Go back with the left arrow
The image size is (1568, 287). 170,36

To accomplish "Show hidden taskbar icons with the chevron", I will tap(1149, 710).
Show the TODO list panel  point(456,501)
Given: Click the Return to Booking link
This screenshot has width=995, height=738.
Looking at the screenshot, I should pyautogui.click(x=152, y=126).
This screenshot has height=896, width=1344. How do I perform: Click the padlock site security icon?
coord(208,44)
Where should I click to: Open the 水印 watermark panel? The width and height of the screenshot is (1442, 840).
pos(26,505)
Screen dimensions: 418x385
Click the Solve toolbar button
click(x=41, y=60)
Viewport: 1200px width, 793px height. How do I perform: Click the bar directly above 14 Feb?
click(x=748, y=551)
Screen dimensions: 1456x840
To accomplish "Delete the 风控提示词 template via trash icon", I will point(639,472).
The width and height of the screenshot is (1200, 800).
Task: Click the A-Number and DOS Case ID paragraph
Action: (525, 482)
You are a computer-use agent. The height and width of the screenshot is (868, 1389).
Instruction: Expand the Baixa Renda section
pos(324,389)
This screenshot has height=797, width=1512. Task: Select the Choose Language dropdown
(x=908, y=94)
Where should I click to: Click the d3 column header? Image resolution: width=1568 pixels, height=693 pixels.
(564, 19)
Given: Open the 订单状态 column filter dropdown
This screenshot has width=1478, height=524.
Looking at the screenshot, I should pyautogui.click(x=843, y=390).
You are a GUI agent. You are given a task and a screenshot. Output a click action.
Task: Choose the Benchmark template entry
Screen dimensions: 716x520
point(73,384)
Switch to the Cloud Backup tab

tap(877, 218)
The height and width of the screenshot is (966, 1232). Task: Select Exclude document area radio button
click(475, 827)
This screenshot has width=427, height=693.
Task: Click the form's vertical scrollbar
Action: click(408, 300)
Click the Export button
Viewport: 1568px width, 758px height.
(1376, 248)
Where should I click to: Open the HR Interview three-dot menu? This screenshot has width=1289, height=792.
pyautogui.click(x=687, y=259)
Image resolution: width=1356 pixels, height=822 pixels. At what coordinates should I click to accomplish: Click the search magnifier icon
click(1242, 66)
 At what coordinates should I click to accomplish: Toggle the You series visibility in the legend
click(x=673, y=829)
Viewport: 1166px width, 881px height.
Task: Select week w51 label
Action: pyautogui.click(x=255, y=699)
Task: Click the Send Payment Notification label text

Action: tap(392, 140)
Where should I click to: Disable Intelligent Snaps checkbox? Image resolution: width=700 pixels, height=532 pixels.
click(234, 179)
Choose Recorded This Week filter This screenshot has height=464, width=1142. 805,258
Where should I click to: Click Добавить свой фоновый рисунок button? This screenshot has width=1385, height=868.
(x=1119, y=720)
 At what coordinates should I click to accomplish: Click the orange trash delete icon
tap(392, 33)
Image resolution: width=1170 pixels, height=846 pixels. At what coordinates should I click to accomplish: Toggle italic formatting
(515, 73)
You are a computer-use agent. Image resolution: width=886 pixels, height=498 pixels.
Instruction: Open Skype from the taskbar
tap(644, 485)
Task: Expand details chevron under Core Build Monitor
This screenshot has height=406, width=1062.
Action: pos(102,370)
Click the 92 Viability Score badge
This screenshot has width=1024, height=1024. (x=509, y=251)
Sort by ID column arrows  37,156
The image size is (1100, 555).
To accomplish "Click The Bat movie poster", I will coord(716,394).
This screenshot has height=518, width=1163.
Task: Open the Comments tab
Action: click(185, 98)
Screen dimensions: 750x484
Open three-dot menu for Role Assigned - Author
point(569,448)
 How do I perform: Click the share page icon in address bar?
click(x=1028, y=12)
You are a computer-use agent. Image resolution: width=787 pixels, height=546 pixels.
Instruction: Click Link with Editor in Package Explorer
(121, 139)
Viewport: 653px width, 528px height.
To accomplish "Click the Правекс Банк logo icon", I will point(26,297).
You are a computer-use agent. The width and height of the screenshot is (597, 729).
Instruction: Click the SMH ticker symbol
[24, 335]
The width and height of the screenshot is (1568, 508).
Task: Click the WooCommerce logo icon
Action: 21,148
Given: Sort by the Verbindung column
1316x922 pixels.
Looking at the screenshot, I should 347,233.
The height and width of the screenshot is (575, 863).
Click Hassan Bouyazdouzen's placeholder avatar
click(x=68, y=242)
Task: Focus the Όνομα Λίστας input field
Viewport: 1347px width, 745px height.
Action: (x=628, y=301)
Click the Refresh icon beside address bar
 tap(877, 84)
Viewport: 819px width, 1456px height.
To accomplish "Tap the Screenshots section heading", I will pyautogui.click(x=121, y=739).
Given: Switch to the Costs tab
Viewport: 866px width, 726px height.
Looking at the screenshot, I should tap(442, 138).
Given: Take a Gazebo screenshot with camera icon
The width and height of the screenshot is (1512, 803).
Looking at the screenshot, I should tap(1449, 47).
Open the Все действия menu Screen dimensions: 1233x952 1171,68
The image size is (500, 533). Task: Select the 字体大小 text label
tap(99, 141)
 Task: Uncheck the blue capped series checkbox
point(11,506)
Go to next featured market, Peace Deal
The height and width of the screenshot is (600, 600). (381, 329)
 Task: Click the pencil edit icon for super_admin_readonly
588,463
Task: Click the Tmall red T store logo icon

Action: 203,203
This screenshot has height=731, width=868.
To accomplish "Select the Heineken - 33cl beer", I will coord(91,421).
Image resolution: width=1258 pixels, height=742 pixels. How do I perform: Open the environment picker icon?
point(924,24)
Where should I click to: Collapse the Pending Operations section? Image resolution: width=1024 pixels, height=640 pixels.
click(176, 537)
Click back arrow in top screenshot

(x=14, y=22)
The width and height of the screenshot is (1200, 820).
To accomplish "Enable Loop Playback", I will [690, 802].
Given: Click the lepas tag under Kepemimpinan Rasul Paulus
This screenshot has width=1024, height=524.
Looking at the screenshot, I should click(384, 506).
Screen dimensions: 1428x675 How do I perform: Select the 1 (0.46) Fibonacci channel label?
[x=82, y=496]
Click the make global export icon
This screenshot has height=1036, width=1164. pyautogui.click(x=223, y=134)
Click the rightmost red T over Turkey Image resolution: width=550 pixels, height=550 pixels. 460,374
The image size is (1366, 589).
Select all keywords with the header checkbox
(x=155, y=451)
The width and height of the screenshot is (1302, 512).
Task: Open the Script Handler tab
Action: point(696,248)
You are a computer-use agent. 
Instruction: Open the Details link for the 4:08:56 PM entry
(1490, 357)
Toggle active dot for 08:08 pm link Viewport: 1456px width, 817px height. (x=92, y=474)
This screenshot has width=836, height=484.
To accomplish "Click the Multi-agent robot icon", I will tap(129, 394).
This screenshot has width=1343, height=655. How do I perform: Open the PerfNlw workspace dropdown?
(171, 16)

----------

**Given request**
Write out again every line of the material from the line with "Toggle active dot" through the end, requests included, adding 5 to each coordinate value in the answers.

**Answer to the task**
Toggle active dot for 08:08 pm link Viewport: 1456px width, 817px height. (x=97, y=479)
This screenshot has width=836, height=484.
To accomplish "Click the Multi-agent robot icon", I will tap(134, 399).
This screenshot has width=1343, height=655. How do I perform: Open the PerfNlw workspace dropdown?
(176, 21)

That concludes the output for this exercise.